A big factor in this has been the downturn in the resources sectors. John describes the situation in oil & gas in particular as “terrible”, with large numbers of projects on hold. He estimates that Pressform has around $3m worth in quotes out for projects just in oil & gas that have been deferred. It’s a situation, he adds, that is being felt throughout Western Australia.

“I think WA did get very tied up in oil & gas and mining,” he explains. “We’ve had a lot in beach sands mining, and that’s gone south as demand for rutile and those products has lessened. There are several kilns that are no longer operating, and that’s reduced our industry in the refractory side, which is high-temperature stainless steel componentry.

“That’s all part of the process industry. Cement is now being made overseas. I was devastated when we lost Commonwealth Steel, so now Australia doesn’t make stainless steel. And now we have all this gas up north that’s a perfect vehicle for stripping iron ore of its oxide to produce iron and steel, but we don’t have a production plant making steel up there. If I’d been the Premier I’d have said ‘If you want the iron ore you’ve got to build at least one steel plant.’ I don’t think our politicians understand the business of the country.”

John believes the political landscape in Australia is too combative, with Government and the unions too prone to come into conflict rather finding ways to co-operate. He believes the political class should seek bipartisan solutions when it comes to our industries.

“I think the Americans get it right,” he says. “Both sides of their political spectrum understand that their country is a business. I’d like to see less conflict. You can argue about the esoteric things, but the business side of the country, when we want to export something or make something, that’s when I’d like to see everyone put their shoulder to the wheel.”

Difficult market conditions are not just a problem at the local level either, when exports account for 10%-20% of Pressform’s revenues. Pressurelube has had problems with partners in the Middle East, while Alloy has a number of projects on hold overseas for new-builds – though as Jonathon points out, things could change quite quickly in that area.

“We’ve got a big project in West Africa that’s been on hold for 18 months,” he says. “We’re waiting for that to happen. There’s a number of projects on hold in the UK as well, so if they kick along that will boost our exports sales significantly.”

Despite these problems, Pressform’s broad-based approach leaves it well positioned to withstand them, as a low in one sector or region is offset a high in another. For example, Alloy is currently thriving amid the property boom in Sydney, whereas the residential market in Perth is down. Moreover, the various sections of the business often bring benefits for each other. John cites a local customer who supplies plumbing chains with bathroom drains produced by Pressform – a successful bit of business that was largely brought in through that friendship.

For the future, John raises a number of options, ranging from the potential for mergers or even a public listing, through to the possibility of establishing a sister relationship with an engineering company in Malaysia. One thing that does seem to be fixed on the horizon is succession planning.
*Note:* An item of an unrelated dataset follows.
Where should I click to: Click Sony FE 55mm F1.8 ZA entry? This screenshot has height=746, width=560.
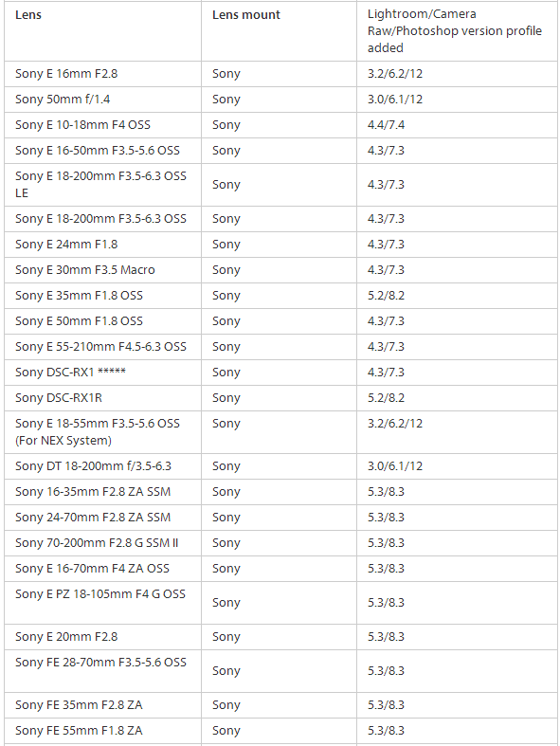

“I moved back from Sydney two years ago to start the process of getting more familiar with the different processes and functions of the four businesses working together,” says Jonathon. “We plan to continue to build them up, increase sales, and manufacture and supply niche products. And to keep manufacturing going by helping companies that need smaller volumes of products made here. I think always you’re going to need to have local manufacturing.”

“Our eyes aren’t closed,” adds John. “We’ve got our eyes open and we’re ready for business. We want to do business.”